Province of Pesaro Urbino
During almost mythical times, and in others austere and stately, many ancient fortifications popped up in often pleasant places — as though wanting to arouse astonishment — immersed as they are in the deep green of the wooded hills of the Pesaro and Urbino province. Actually, originally the necessity to build complex fortifications was not motivated by the desire to fascinate visitors but by the fundamental need to protect the people from possible external attacks: in fact, since the Early Middle Ages, on ridges and hilltops (places, anyhow, that were elevated and therefore naturally protected), the populations have constructed articulated defensive systems made of walls, small fortresses, ramparts and castles, destined to undergo modifications and transformations over the centuries, according to the different military requirements.
An example of this is Albornoz Fortress, which was built around 1370 by Cardinal Angelico Grimoard (successor to Cardinal Gil Alvarez Carillo de Albornoz from whom the fortress took its name) on Pian del Monte, which at 485 metres above sea level is the highest point in the Urbino area. Through an evolution motivated by the necessity to respond to renewed military demands, the fortress was connected to city’s ramparted walls at the beginning of the 1500s and was completely rebuilt at the end of the 1700s. Today, the austere structure (subjected to a restoration and strengthening operation at the end of the 1960s that brought about the discovery of a walkway through which one could reach the Ducal Palace) appears to visitors with its rigid rectangular structure fortified by two semicircular towers. Via a ramp one can access a terrace which bestows upon the eyes of visitors the invaluable thrill of being able to admire from on high the splendid city of Urbino and its harrowing surrounding landscape.

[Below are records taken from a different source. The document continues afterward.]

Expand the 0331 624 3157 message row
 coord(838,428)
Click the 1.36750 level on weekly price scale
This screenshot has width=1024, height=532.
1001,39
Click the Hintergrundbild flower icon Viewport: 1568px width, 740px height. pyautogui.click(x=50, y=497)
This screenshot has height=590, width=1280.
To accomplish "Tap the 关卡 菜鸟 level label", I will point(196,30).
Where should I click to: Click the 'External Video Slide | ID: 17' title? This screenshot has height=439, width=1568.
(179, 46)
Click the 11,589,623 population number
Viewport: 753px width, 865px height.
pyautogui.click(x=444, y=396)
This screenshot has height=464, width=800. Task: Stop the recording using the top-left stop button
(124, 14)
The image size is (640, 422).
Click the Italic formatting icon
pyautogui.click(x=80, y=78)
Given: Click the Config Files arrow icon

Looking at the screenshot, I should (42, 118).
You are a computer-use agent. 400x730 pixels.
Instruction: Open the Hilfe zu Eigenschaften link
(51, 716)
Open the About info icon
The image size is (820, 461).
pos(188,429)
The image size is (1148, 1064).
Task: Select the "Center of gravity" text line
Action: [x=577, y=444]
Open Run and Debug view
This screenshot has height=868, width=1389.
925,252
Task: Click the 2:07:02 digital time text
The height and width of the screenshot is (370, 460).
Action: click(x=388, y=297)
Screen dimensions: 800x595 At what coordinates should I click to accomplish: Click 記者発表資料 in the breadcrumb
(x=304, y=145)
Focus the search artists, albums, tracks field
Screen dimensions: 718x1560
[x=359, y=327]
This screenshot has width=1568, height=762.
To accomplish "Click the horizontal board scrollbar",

Feelings of astonishment and excitement are also felt by those that find themselves admiring the impressive and splendid Gradara Castle and its fourteenth-century trapezoid curtain wall. The castle, built in the 12th century on a strategic hill a few metres from the sea, has seen the intertwining of history and legends and of glories and defeats over the course of the centuries. The Malatesta, Sforza, Borgia and Della Rovere families all lived here and in one of its rooms the drama of the ill-fated love affair between Paolo and Francesca was consummated, admirably told by Dante in the Divine Comedy. Visitors here can fully relive that enraptured and cruel atmosphere in a hypothetical game with time in which Gradara Castle — a unique and special location — is still the protagonist today, thanks to the historical commemoration of the Castle Siege during which every year in July, the undamaged, embattled walls magically return to 1446 (when Francesco Sforza attempted unsuccessfully to steal the castle from the rule of the Malatestas).
As though crowned by the aboraceous hills of four mountains (Faggiola, Carpegna, Montecopiolo and St. Paolo), the ‘Fortress and House’ (as described by Vespasiano da Bisticci, a writer from the 1400s) of Monte Cerignone was built in the 13th century at the request of the Montefeltros and subsequently fortified (most probably designed by military architect Francesco di Giorgio Martini). In spite of the renovations that took place over the following centuries, its compact form — appearing to want to protect Begni Palace below — still today preserves the old fifteenth-century structure, placed side by side with renaissance-styled rooms.
Indebted to Francesco di Giorgio Martini is the extension of Fregoso Fortress in Sant’Agata Feltria, which, hidden on ‘Wolf Rock’ (an enormous sandstone rock which, according to legend, was knocked off Mount Ercole in ancient times and reached the valley), enjoys a distinctive inaccessibility from three of its sides that are too steep to be scaled. Despite its impressiveness, the fortress appears graceful, with the remarkable drop from its hexagonal tower and the beautiful ravelin.
But the landscape in the province of Pesaro and Urbino offers the visitor’s gaze so many other fortifications in which the first step is to walk solemnly among the drawbridges, high towers and courtyards, like Oliva di Piandimeleto Palace (with its massive square tower and Ghibelline battlements); the Fortress of Fossombrone and that of St. Leo (an evocative fortress city positioned on the highest spur of the rock); Roveresco Castle in Montebello di Orciano (which exhibits sixteenth-century architecture inside); the Fortresses of Fano and Pesaro; the castle city of Mondavio and the marvellous example of military architecture that is Urbino’s Ducal Palace: a construction of extraordinary beauty that today houses the National Gallery of Marche.